§ **TASK ITEM**
Every line from the one containing "Image resolution: width=681" through the end of the listing below goes in the output, exactly and without pictures.

(RECORDS SUPPLIED begins)

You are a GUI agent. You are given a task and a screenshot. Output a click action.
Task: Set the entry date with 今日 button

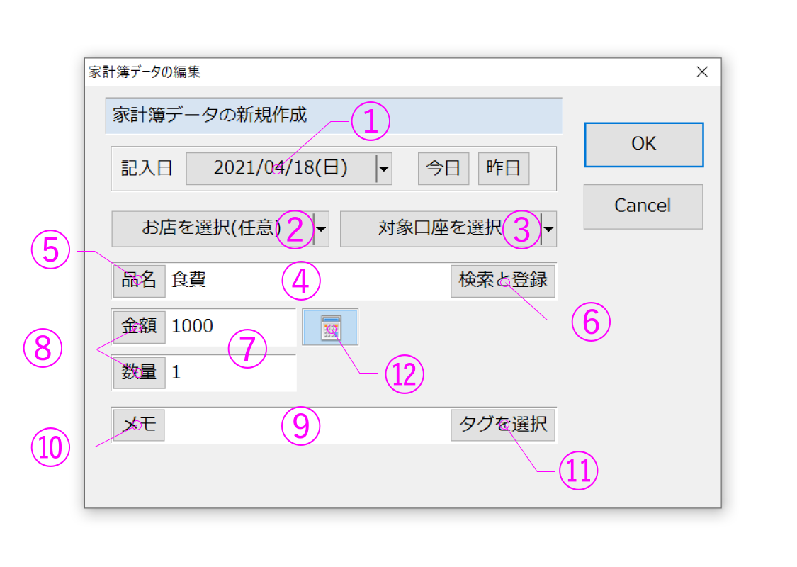pos(443,169)
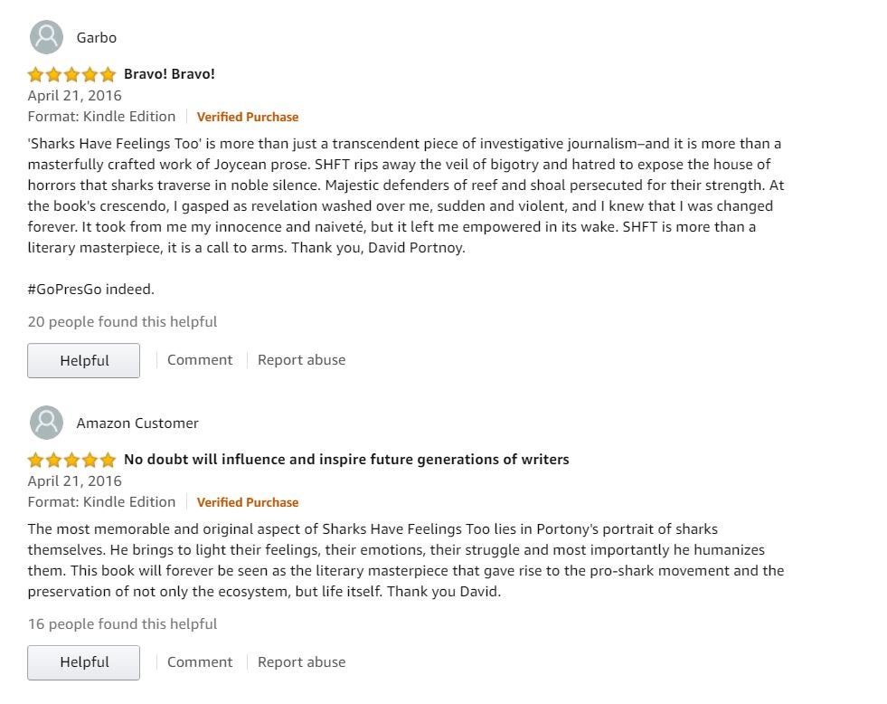This screenshot has height=704, width=887.
Task: Click Verified Purchase on Amazon Customer's review
Action: (248, 502)
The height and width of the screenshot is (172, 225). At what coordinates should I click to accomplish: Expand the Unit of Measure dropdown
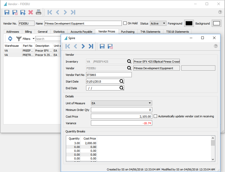(x=122, y=103)
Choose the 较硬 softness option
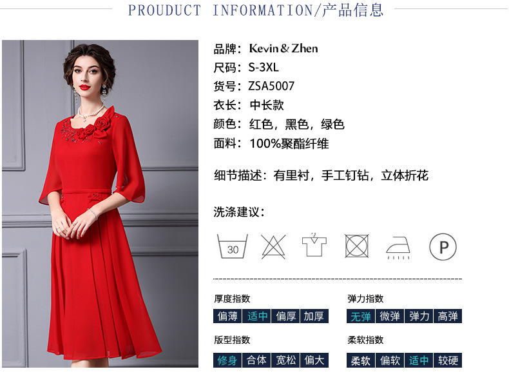The image size is (509, 387). tap(448, 360)
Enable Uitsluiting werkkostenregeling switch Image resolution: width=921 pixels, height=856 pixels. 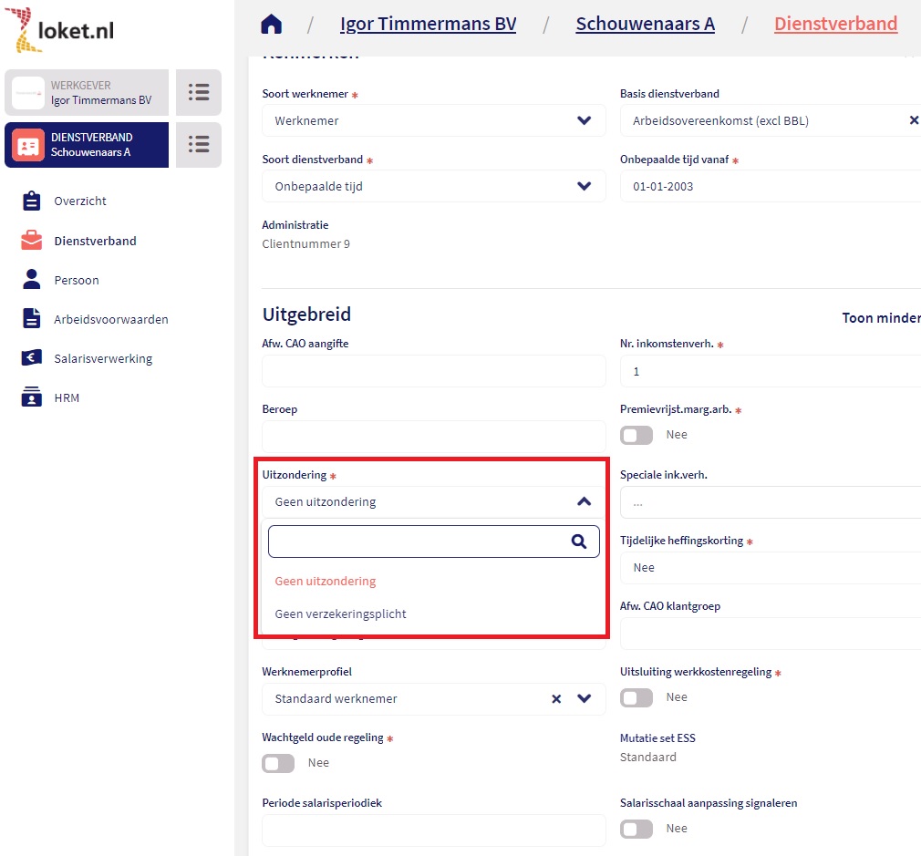coord(636,697)
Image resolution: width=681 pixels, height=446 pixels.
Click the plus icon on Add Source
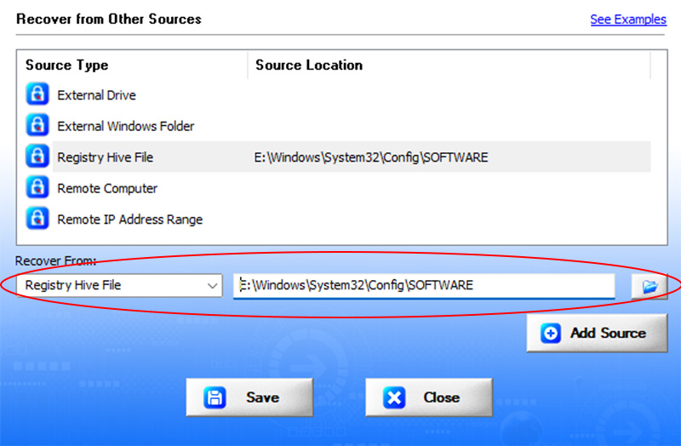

(RECORDS SUPPLIED ends)

§ **SOLUTION**
Image resolution: width=681 pixels, height=446 pixels.
Click the plus icon on Add Source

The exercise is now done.